The mass of urea \((NH_2CONH_2)\) required to make \(2.5\, \ kg\) of \(0.25\) molal aqueous solution will be:

37.5 g

The correct answer is option 3. 37.5 g.

Molality is a concentration unit that is defined as the number of moles of solute (in this case, urea) per kilogram of solvent (in this case, water).

\(\text{Molality} (m) = \frac{\text{moles of solute}}{\text{mass of solvent (in kg)}}\)

Given:

Molality (\(m\)) = 0.25 molal

Mass of solvent (water) = 2.5 kg

To find the number of moles of urea needed, rearrange the molality formula:

\(\text{moles of urea} = m \times \text{mass of solvent (in kg)}\)

Substitute the values:

\(\text{moles of urea} = 0.25 \times 2.5 = 0.625 \text{ moles}\)

So, we need 0.625 moles of urea to prepare the solution.

The molar mass is the mass of one mole of a substance.

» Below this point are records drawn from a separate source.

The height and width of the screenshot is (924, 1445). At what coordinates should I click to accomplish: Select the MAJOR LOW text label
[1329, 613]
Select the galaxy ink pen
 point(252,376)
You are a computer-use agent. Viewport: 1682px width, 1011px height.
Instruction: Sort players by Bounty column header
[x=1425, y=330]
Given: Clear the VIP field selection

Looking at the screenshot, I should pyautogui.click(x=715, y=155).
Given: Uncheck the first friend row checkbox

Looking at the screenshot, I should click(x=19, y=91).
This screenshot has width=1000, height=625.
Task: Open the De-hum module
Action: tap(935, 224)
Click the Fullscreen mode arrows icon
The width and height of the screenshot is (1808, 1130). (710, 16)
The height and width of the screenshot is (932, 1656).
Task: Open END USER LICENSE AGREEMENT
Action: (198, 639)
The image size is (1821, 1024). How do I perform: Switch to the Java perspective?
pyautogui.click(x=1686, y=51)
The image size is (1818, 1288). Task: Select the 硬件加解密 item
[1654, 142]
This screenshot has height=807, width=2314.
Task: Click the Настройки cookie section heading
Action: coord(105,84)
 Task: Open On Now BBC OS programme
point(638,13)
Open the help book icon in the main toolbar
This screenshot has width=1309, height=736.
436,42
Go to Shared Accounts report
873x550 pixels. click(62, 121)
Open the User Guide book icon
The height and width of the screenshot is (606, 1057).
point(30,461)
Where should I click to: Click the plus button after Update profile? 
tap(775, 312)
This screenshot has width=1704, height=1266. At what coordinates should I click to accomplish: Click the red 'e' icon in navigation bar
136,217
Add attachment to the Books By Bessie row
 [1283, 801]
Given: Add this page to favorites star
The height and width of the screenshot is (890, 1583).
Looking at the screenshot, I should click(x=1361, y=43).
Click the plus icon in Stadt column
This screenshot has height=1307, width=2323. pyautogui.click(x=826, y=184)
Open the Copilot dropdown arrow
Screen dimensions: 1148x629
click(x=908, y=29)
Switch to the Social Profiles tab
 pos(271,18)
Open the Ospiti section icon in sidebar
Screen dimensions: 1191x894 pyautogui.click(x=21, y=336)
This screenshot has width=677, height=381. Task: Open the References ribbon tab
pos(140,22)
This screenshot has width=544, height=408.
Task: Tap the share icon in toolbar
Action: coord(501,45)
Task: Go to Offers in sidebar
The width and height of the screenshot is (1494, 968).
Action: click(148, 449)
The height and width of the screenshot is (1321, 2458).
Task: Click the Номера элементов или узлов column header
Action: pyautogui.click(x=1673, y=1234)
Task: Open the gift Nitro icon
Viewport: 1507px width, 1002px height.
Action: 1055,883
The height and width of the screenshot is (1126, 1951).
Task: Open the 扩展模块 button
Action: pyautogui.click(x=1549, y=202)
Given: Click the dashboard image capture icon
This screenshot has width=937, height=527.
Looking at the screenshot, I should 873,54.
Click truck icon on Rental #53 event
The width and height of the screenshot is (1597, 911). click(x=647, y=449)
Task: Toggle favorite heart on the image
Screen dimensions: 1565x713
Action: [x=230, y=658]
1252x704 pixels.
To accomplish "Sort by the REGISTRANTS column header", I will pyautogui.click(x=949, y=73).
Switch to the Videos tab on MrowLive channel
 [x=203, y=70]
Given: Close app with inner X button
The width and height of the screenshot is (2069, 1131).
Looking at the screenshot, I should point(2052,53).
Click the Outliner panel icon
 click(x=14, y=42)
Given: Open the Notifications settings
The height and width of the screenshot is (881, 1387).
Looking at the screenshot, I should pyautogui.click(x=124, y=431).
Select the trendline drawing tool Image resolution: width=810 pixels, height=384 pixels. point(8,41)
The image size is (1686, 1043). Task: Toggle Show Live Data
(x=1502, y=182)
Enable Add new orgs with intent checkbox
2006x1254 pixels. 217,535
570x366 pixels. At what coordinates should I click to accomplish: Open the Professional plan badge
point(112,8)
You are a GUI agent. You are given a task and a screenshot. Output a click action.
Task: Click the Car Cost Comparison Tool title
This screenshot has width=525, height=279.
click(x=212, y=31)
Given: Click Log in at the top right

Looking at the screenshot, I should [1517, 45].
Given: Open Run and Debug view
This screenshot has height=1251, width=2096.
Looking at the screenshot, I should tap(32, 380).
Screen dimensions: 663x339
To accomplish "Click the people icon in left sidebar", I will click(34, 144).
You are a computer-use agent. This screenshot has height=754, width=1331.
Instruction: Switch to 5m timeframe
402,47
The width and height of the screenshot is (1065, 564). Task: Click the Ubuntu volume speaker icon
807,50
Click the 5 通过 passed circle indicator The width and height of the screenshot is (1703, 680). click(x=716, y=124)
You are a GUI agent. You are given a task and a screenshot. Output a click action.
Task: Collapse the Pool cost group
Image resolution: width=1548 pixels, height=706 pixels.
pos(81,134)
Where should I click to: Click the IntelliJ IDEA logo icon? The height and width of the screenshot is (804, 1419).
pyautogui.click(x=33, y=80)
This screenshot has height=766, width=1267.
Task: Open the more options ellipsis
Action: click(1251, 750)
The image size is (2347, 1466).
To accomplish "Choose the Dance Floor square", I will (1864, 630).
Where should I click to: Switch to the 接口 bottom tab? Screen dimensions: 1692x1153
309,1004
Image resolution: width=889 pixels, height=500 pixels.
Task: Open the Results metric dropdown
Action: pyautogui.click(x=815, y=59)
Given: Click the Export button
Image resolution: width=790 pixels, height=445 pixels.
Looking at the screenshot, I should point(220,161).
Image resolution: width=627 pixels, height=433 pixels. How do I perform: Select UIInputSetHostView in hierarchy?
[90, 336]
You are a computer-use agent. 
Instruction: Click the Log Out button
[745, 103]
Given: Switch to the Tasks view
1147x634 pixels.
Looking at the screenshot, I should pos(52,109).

For urea \((\text{NH}_2\text{CONH}_2)\):

Nitrogen (\(N\)): 14 g/mol (and there are 2 nitrogen atoms)

Hydrogen (\(H\)): 1 g/mol (and there are 4 hydrogen atoms)

Carbon (\(C\)): 12 g/mol

Oxygen (\(O\)): 16 g/mol

Calculate the total molar mass:

\(\text{Molar mass of urea} = (2 \times 14) + (4 \times 1) + 12 + 16 = 28 + 4 + 12 + 16 = 60 \text{ g/mol}\)

So, the molar mass of urea is 60 g/mol.

Now that you know the number of moles of urea (0.625 moles) and the molar mass of urea (60 g/mol), you can calculate the mass of urea needed:

\(\text{Mass of urea} = \text{moles of urea} \times \text{molar mass of urea}\)

Substitute the values:

\(\text{Mass of urea} = 0.625 \times 60 = 37.5 \text{ g}\)

Conclusion

To make \(2.5 \, \text{kg}\) of a \(0.25\) molal aqueous solution, you need 37.5 g of urea.

Thus, the correct answer is Option 3 (37.5 g).